[Word and element locating data]
▽
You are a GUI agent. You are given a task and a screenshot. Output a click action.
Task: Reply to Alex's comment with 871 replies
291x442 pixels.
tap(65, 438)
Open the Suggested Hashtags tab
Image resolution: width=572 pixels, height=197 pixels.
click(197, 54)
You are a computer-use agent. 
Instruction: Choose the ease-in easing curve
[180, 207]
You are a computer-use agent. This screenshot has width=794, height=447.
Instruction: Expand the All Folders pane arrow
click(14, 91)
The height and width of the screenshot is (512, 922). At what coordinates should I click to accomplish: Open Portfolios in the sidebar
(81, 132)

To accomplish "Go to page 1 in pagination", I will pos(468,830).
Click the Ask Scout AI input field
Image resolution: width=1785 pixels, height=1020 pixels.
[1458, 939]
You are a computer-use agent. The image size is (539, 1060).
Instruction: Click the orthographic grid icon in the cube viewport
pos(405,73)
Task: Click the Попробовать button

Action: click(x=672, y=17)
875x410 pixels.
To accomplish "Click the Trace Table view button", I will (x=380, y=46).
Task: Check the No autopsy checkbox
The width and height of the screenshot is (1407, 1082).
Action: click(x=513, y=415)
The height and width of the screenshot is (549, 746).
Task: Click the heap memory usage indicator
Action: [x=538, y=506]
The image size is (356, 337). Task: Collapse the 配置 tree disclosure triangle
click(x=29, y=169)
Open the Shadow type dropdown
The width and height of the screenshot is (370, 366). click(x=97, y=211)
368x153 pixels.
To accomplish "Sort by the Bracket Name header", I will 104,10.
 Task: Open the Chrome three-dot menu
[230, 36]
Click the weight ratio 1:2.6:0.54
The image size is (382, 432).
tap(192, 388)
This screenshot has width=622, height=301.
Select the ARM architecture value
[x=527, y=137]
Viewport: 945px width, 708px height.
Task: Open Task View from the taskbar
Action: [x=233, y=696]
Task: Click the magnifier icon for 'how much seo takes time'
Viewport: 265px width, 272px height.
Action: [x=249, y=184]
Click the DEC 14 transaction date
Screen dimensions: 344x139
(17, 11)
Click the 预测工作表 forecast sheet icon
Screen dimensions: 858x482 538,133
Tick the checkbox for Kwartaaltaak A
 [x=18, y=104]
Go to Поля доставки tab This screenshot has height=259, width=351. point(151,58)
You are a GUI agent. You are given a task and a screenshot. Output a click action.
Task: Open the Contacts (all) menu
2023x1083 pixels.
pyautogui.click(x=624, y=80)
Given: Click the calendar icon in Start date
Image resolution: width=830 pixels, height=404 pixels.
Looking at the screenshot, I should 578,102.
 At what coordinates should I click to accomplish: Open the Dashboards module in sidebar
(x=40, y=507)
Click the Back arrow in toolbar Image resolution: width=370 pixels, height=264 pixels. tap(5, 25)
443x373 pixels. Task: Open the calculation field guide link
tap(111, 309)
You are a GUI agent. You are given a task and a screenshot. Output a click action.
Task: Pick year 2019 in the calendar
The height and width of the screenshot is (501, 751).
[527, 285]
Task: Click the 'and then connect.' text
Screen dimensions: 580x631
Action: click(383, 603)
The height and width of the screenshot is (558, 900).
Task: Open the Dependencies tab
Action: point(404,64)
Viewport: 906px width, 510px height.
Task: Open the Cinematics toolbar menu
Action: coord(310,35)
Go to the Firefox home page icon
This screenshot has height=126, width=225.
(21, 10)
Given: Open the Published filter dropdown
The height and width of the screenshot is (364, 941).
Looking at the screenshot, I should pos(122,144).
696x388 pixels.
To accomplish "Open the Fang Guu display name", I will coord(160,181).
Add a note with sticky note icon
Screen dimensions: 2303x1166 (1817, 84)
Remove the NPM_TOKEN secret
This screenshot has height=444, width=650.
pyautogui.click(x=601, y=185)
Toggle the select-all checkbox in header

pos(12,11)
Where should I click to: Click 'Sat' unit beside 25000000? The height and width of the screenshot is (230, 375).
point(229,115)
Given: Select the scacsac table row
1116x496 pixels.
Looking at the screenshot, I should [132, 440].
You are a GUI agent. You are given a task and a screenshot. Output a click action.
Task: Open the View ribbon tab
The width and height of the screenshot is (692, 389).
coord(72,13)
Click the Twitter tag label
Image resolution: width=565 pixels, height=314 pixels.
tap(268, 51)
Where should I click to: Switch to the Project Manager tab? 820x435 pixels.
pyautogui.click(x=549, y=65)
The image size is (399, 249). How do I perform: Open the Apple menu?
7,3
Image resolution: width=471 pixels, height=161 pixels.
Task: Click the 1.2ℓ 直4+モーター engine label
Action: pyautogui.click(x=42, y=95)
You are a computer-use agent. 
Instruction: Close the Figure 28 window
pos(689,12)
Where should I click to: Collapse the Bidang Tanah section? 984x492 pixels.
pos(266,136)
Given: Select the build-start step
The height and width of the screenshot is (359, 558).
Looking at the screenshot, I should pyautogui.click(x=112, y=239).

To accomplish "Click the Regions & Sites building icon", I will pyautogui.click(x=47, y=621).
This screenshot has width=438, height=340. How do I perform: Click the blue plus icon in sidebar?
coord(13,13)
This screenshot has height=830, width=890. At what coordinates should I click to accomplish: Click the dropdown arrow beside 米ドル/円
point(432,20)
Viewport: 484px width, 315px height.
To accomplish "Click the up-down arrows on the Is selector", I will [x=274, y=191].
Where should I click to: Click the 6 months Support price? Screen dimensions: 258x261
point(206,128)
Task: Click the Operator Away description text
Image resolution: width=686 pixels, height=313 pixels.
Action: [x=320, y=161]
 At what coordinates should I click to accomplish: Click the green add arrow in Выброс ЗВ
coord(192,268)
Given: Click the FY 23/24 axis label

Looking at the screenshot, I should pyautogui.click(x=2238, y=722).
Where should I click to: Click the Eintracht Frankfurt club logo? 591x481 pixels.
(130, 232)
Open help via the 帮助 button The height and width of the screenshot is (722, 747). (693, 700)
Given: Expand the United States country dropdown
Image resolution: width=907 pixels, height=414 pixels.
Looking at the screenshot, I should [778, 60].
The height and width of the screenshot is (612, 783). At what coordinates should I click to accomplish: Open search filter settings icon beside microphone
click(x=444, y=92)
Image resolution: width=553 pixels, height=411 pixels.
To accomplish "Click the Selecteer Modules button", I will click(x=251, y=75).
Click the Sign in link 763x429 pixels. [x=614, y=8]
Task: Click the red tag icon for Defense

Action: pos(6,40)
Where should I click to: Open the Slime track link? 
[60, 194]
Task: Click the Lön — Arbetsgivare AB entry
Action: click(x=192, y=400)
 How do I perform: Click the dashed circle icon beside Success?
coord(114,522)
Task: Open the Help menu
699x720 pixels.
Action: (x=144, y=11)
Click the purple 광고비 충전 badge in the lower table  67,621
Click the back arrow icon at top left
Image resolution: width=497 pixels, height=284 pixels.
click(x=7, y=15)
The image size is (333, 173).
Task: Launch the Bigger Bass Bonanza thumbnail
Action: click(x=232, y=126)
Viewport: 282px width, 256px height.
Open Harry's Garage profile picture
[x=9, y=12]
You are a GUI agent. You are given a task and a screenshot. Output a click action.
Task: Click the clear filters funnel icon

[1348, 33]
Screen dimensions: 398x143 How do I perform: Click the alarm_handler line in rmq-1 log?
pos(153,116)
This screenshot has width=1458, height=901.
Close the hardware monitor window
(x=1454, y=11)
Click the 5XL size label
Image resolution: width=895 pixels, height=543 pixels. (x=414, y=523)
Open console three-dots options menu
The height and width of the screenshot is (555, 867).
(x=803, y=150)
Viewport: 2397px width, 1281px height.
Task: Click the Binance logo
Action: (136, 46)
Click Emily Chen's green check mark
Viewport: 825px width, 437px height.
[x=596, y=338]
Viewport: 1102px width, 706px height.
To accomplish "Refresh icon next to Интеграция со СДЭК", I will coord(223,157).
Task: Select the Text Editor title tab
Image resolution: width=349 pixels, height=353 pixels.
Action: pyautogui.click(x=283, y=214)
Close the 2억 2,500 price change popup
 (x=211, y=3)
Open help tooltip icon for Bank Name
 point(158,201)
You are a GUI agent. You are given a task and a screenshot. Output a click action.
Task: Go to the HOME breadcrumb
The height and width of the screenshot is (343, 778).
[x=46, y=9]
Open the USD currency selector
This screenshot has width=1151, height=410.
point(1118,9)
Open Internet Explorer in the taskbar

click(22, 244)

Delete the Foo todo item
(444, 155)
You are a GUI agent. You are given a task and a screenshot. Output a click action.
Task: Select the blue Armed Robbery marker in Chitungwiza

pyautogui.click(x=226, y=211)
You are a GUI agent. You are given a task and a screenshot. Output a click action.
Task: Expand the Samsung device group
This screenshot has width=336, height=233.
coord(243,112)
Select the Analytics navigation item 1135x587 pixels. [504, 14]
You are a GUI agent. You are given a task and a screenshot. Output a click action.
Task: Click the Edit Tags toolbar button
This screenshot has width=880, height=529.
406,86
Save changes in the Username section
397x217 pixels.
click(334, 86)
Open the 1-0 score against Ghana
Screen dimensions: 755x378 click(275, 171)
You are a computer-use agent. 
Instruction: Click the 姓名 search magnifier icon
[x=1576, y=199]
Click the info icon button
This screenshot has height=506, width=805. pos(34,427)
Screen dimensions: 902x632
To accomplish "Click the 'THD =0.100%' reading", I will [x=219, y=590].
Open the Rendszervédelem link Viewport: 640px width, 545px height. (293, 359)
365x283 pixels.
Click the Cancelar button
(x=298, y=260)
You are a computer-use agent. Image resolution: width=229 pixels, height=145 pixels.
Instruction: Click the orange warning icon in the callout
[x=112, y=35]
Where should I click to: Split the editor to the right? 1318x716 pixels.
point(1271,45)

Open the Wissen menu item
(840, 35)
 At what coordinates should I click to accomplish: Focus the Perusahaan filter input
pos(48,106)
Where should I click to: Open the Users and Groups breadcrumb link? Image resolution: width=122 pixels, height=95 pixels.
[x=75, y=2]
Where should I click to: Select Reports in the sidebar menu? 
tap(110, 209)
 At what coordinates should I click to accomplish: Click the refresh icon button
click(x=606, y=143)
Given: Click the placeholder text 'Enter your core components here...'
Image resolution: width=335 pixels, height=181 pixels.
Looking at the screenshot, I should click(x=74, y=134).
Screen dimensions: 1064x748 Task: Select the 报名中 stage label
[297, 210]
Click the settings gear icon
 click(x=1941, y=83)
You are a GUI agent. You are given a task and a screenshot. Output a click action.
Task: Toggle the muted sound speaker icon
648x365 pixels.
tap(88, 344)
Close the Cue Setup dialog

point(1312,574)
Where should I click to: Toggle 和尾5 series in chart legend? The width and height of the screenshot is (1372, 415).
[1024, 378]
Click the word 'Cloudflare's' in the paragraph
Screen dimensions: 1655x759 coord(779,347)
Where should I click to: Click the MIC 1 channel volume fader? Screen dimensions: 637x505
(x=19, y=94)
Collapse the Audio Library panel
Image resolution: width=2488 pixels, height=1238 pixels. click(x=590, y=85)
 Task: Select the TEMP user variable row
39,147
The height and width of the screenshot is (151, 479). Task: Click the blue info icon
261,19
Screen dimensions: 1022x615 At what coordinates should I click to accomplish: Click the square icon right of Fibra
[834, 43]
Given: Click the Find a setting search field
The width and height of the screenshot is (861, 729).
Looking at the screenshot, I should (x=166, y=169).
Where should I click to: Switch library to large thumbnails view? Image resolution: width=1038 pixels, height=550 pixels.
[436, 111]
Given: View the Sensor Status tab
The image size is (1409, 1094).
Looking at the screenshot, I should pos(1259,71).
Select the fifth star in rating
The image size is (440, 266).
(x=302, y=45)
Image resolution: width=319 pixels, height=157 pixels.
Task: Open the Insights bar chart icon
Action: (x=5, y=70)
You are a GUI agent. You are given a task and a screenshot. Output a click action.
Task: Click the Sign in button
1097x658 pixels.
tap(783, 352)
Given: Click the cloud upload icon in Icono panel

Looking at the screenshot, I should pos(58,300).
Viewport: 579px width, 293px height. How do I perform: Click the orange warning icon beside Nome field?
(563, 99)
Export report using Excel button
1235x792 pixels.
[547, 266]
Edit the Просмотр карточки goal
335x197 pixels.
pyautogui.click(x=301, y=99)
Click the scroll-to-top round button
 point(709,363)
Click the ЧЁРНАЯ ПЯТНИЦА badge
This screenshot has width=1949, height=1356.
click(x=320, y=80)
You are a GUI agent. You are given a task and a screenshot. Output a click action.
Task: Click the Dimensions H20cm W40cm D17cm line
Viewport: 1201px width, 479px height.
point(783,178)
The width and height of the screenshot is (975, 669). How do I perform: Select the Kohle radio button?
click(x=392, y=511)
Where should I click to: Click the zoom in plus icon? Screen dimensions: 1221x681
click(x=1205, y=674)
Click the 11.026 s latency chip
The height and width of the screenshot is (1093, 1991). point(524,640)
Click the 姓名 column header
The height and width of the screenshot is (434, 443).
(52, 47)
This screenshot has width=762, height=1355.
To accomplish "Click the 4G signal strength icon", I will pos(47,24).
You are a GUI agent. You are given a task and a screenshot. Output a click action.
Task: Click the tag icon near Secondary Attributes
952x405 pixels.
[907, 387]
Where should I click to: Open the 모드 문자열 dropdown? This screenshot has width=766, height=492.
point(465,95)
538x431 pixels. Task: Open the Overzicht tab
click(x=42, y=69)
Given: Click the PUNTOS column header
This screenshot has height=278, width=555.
△
▶ [To do] Format the lines beginning with the one containing "Where should I click to: Switch library" and ending with the one containing "pyautogui.click(x=301, y=99)" as a JSON list of strings, one string per line, omitting blank lines.

▶ [Complete output]
[
  "Where should I click to: Switch library to large thumbnails view? Image resolution: width=1038 pixels, height=550 pixels.",
  "[436, 111]",
  "Given: View the Sensor Status tab",
  "The image size is (1409, 1094).",
  "Looking at the screenshot, I should pos(1259,71).",
  "Select the fifth star in rating",
  "The image size is (440, 266).",
  "(x=302, y=45)",
  "Image resolution: width=319 pixels, height=157 pixels.",
  "Task: Open the Insights bar chart icon",
  "Action: (x=5, y=70)",
  "You are a GUI agent. You are given a task and a screenshot. Output a click action.",
  "Task: Click the Sign in button",
  "1097x658 pixels.",
  "tap(783, 352)",
  "Given: Click the cloud upload icon in Icono panel",
  "Looking at the screenshot, I should pos(58,300).",
  "Viewport: 579px width, 293px height. How do I perform: Click the orange warning icon beside Nome field?",
  "(563, 99)",
  "Export report using Excel button",
  "1235x792 pixels.",
  "[547, 266]",
  "Edit the Просмотр карточки goal",
  "335x197 pixels.",
  "pyautogui.click(x=301, y=99)"
]